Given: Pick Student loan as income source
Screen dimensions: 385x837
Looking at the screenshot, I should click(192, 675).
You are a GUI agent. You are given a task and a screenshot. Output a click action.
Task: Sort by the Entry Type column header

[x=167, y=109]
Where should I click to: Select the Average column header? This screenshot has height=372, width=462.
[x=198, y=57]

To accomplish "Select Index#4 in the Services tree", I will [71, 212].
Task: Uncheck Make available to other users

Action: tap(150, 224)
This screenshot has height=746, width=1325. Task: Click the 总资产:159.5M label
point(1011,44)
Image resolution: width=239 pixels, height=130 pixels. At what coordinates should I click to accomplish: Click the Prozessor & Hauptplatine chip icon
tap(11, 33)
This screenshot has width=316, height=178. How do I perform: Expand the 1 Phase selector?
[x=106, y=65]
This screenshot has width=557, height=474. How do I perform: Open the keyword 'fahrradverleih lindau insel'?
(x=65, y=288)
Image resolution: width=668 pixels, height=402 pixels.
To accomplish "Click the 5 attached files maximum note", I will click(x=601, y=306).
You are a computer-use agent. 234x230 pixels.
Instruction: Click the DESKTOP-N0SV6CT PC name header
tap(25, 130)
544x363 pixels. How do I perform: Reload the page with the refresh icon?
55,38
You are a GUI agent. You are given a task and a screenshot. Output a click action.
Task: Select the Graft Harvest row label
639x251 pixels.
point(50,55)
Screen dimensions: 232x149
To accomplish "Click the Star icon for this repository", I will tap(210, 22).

---

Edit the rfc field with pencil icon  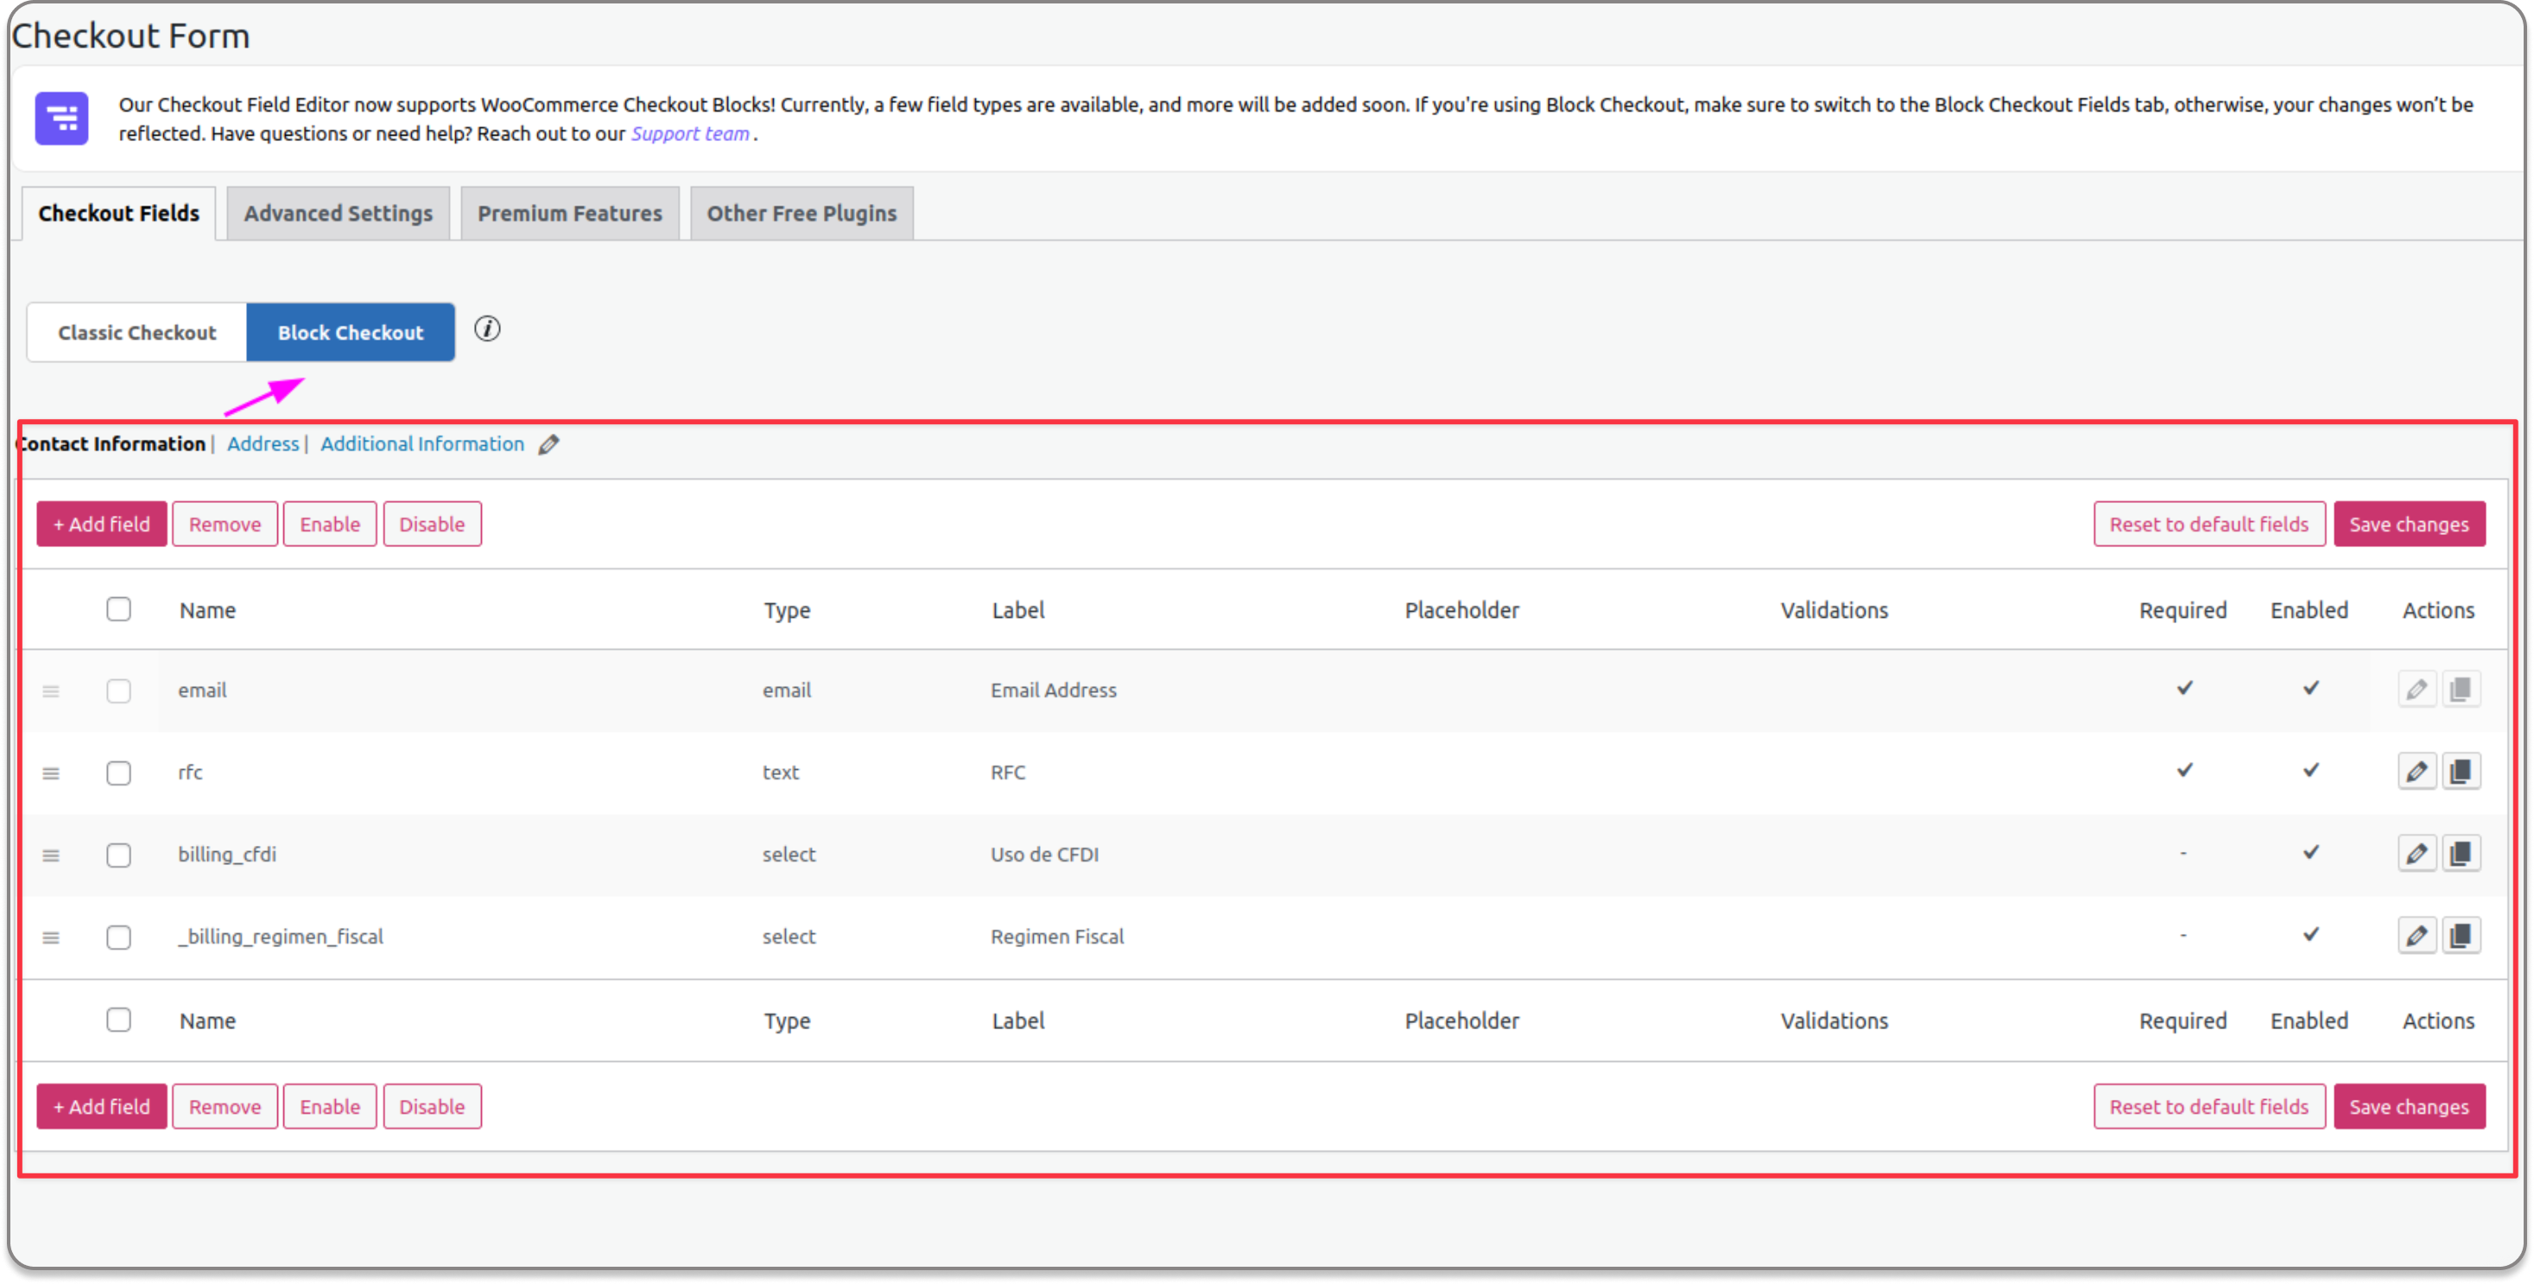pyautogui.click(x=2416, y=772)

_Exercise objective_
What is the number of lines above that contain "will"? Answer with that number only.

_The answer_
3